Filecoin is a decentralized p2p network allowing users to store and retrieve files on the Internet. Users (data owners) pay to store their files with storage providers (computers that store files). Filecoin does this using a blockchain to record all of the information but using IPF under the hood.
A deal is a contract between the user who owns the data and the data provider agreeing to store the information for them. In Proposal.StartEpoch, the function checks to ensure that a proposed deal hasn't already elasped a certain time frame. This is to ensure there's enough time to perform the operation.
In AddPiece(), the code is ran by the miner every 5 minutes until 6 hours has been reached.
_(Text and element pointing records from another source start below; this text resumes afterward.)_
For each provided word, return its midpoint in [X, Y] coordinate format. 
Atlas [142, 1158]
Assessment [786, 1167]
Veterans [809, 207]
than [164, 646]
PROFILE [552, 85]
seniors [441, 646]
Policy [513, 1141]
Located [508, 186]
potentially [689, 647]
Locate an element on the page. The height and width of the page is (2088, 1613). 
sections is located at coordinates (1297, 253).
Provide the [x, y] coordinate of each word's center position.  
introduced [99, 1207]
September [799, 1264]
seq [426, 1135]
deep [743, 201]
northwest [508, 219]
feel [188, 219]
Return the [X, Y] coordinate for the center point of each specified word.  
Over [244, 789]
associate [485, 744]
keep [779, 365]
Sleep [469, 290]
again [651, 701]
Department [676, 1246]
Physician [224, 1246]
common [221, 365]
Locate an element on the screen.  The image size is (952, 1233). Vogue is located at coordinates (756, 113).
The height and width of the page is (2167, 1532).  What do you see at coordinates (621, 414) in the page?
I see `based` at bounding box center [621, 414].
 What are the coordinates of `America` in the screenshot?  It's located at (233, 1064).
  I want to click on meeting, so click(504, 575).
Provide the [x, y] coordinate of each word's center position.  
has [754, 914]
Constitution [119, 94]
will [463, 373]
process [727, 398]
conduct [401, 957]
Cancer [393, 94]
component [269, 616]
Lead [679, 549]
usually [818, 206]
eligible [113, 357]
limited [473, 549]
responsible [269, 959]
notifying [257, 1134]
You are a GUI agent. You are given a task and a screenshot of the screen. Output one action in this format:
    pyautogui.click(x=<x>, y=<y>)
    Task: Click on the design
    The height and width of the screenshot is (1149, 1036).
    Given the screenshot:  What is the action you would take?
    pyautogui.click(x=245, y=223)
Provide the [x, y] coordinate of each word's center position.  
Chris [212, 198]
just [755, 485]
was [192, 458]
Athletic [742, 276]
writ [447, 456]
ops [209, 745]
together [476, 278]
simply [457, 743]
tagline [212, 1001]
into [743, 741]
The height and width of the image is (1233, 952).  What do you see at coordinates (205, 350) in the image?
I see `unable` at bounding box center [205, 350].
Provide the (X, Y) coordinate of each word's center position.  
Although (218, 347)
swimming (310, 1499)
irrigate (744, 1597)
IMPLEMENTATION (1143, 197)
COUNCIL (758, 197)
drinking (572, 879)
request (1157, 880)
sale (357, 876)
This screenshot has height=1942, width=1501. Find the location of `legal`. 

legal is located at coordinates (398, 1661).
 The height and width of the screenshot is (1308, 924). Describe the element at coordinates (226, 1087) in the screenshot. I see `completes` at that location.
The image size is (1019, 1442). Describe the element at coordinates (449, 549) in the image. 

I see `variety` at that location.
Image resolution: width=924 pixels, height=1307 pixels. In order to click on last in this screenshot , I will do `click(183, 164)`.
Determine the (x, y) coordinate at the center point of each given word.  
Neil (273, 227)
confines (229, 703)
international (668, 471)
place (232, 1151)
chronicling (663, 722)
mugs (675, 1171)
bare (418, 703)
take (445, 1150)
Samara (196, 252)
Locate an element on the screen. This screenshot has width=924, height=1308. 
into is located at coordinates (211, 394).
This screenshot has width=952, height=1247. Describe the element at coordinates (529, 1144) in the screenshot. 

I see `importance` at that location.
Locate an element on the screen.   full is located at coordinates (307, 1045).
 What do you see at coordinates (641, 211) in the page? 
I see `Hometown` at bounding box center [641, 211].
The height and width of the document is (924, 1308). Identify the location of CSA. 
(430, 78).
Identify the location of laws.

The deal's start epoch (group of blocks) is checked against the current epoch + a sealing buffer (480 epochs). For a deal to be created, accepted and closed takes time. An attacker can create a deal in which the start epoch is closed to the current epoch, which will pass verification. However, after the deal is published but before it's added, the epoch will grow larger than the specified start epoch.
This is exploiting the weird boundary on times between various actions. One item doesn't use the StartEpochSealingBuffer into consideration while the other one does. By doing this, AddedPiece() will always fail! This loses gas for the Service Provider. Additionally, this could lead to a denial of service if the collaterals reach their limits.
Race condition vulnerabilities are commonly hard to find/understand but can show a fundamental weakness in the software design. Concurrency is nearly impossible to get 100% correct. Good write up but I do wish there was a little more background since I had no idea what Filecoin was prior to reading this.